Originally published in New York Press October 13, 2010. Find the original article here.
Taking a porn star to check out a supposedly shocking exhibit of Jeff Koons’ work
These days, Jeff Koons, art world king and kitsch master galore, prefers a tailored blue suit more befitting Wall Street than the Lower East Side art galleries. But in 1990, Koons bared all in his most controversial project, Made in Heaven.
The paintings and sculptures in the series erase the line between erotic art and pornography, between high- and low-brow kitsch. Depicting the consummation of Koons’ marriage to then-wife, Hungarian-born porn star and Italian parliamentarian La Cicciolina (aka Ilona Staller), the paintings shocked the art world when first shown at the Venice Biennale. And now, for the first time since the early ’90s, the works are on display. To unpack the meaning underlying the mélange of sexual imagery, on display through Jan. 2011 at Luxembourg & Dayan, I took along a professional.
Adult star and artist Colby Keller is good-natured in the way that people from fly-over states who are smart enough to get the hell out of Dodge and move east tend to be. He moved from Houston to Baltimore to attend MICA (Koons’s alma mater), and has appeared in porn off and on over the past seven years. Currently on hiatus from the movies, his art focuses on process and pieces not meant as commodities. His Big Shoe Diaries blog (he wears size 15) is a touchstone of gay sex work-meets-new media.
In front of the first painting, “Ilona’s Asshole,” Keller was struck by the size. “Whoa. It’s big!” When I asked if he meant the painting or the penis, he laughs, “Both. But it’s a nice penis. Good girth… Her pussy is in your face!” Sandwiched between paintings in the narrow gallery, we talk about the difference between erotic art and pornography.
“If you jack off to a Koons painting, you are using it as pornography,” Keller says.
“My first boyfriend first masturbated reading from the New Testament.” Koons also found inspiration in the church or in artists who produced work for the church: Cicciolina’s face in “Silver Shoes” is sourced from Bernini’s “Ecstasy of St. Teresa.”

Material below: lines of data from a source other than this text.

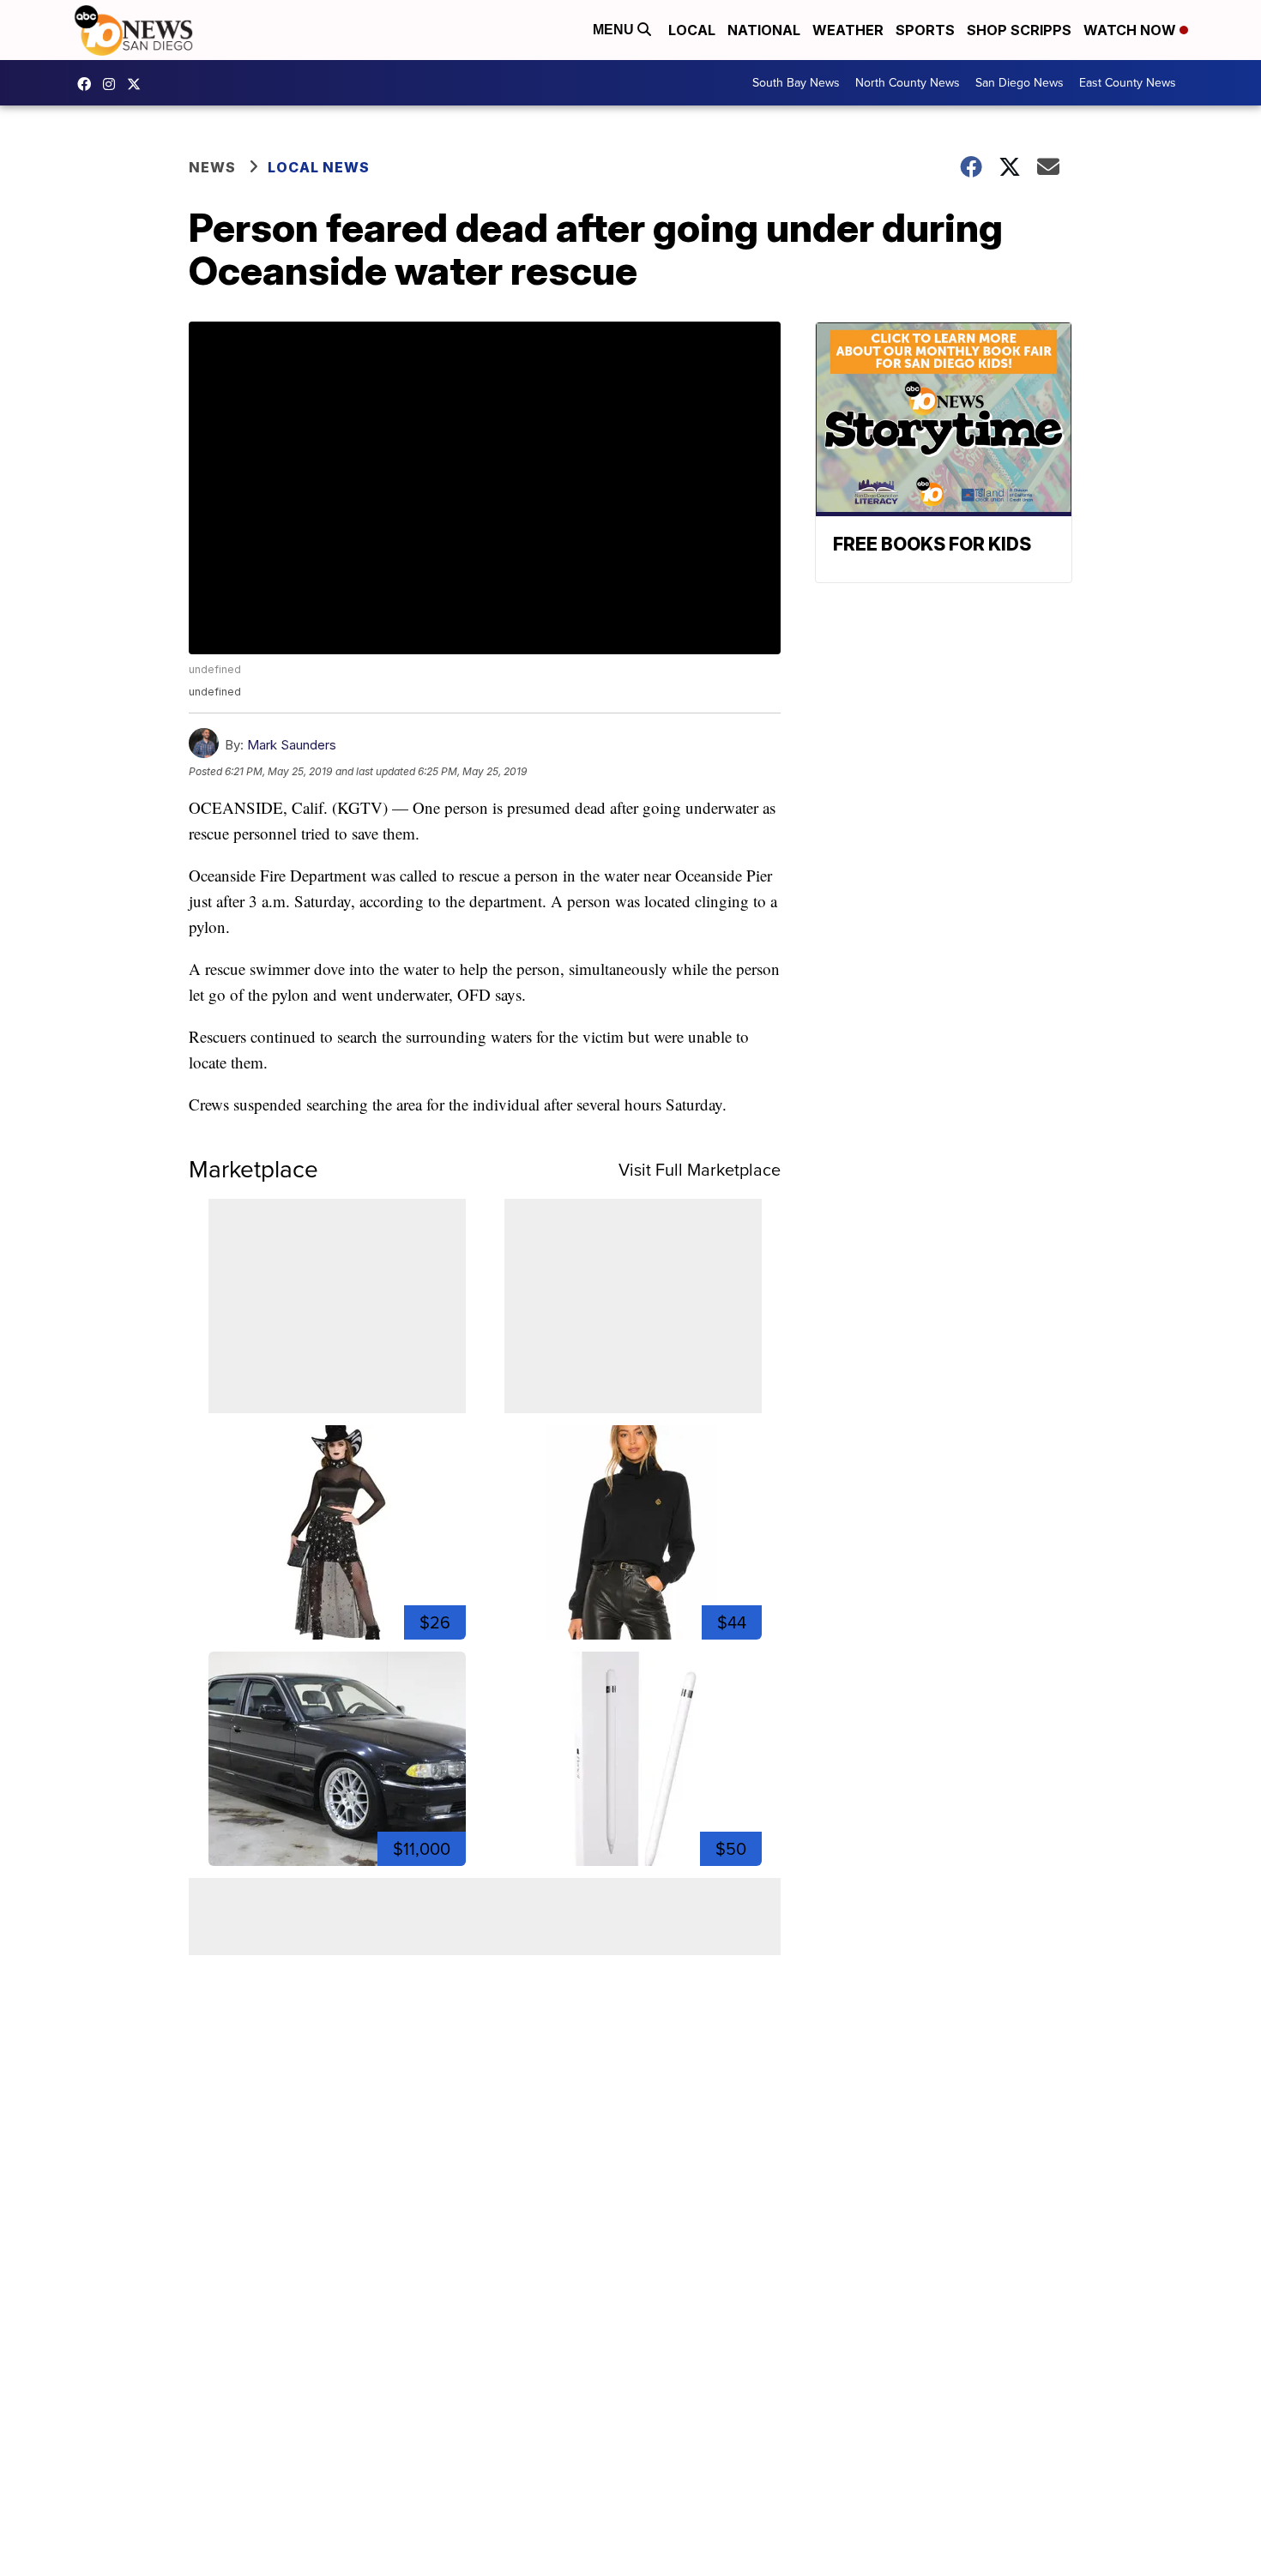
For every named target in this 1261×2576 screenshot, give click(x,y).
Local (691, 30)
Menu (615, 29)
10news (138, 84)
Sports (925, 30)
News (212, 167)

To succeed as an artist, Koons must “challenge, not re-enforce and re-establish expectations,” Keller says. Art forces us to inspect our desires and beliefs while entertainment reifies our egos and perverted fantasies. This is exactly what’s troubling about Made in Heaven: It confuses the relationship art normally holds with other forms of entertainment. Art has great value because we regard it as “special.” Porn has perceived value for the opposite reason.
Koons’ interest in weaving together kitsch-driven art and real life made Staller an ideal mate. As a porn-star cum parliamentarian, Cicciolina (Italian for “cuddles”) supported sex education in schools, delivered speeches with one breast exposed and offered to “make love to Saddam Hussein to achieve peace in the Middle East.”
“Porn stars are performers,” Keller tells me, “As a performer, I perform a preestablished set of controlled movements that necessarily must fulfill certain basic categorical expectations to be successful… It’s interesting that we don’t see Cicciolina as an ‘artist’ performing the work with Koons. She lends value to the work as a porn star, not as an artist in her own right.
“He’s exploiting her… Exploiting who she is, and exploiting her vagina. He’s doing all of that. Artist as asshole,” Keller laughs. “I think the reason it offends people the most is that it’s a joke.”
Indeed, Koons can perform this whole song-and-dance about being “the contemporary Adam and Eve,” but it’s really just a joke on everyone else. He ends up maintaining “the one-sided, often predatory and possessive inclinations of husbands to their wives.” Keller is less of a firebrand than I would like, but the meaning is clear. Koons doesn’t criticize, he relishes.
As far as sex in art goes, Koons and Cicciolina’s lovemaking is pretty vanilla. It’s more Deep Throat than Mapplethorpe, and there is the obligatory facial cumshot, affirming that this is spectacle. (Also of note: The beautifully designed catalog includes a new essay by curator and critic Alison M. Gingeras, though it’s rumored that an interview with Riccardo Schicchi, Cicciolina’s pornographer, was cut at the last minute at Koons’ behest.)
So why isn’t Made in Heaven as shocking as it was 20 years ago? Public decency is not the hot topic it was back in the days of Jesse Helms and the Culture Wars, and an “artists as jokers” ethos has inundated the art world, thank largely to profit-driven artists like Koons and Damien Hirst. Also, Keller adds, “now you have sites like XTube where people can watch married couples fuck for free—it’s not as shocking, so that value has been lost.”
It’s no coincidence that Koons worked as a commodities trader while he waited for his big art-world break. He operates in a post-Warhol world of “artist’s life as art” and “art as commodity.”
“Marriages are economic contracts after all,” Keller said, and a big part of Made in Heaven is that they’re just married, and “he’s got that smarmy little smirk, you know, on his face because he bagged the Italian porn-star. That’s gross; it’s icky.”